Dataset excerpts >>
★ ★ ★ ★ ★

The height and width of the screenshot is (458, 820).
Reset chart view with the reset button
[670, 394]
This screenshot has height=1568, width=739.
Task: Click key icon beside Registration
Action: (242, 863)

★ ★ ★ ★ ★

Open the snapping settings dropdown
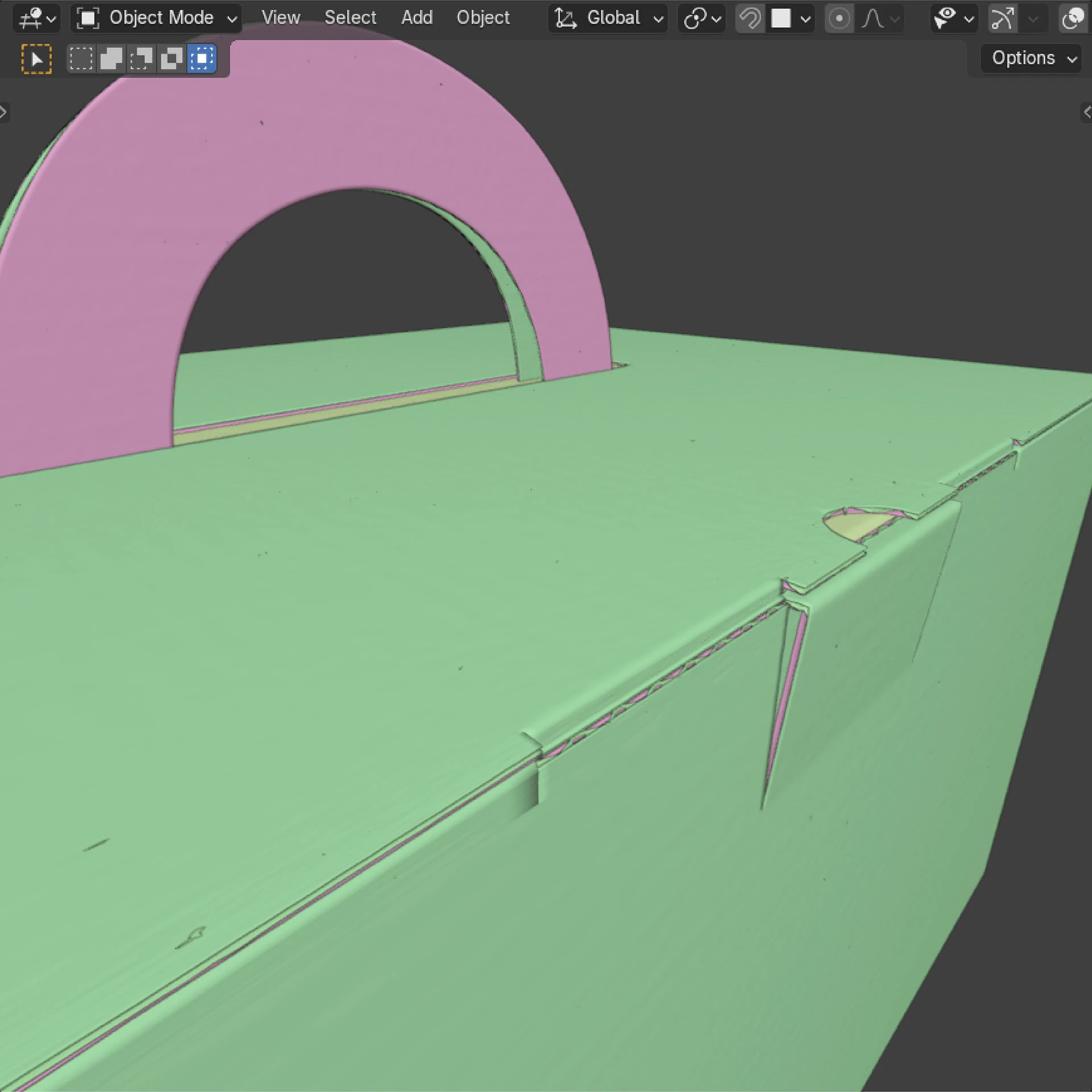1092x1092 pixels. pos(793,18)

★ ★ ★ ★ ★

Short task >>
Copy the stretch of rows from the line containing "The height and" through the line containing "Action: (242, 863)", both lines included.

Exercise output >>
The height and width of the screenshot is (458, 820).
Reset chart view with the reset button
[670, 394]
This screenshot has height=1568, width=739.
Task: Click key icon beside Registration
Action: (242, 863)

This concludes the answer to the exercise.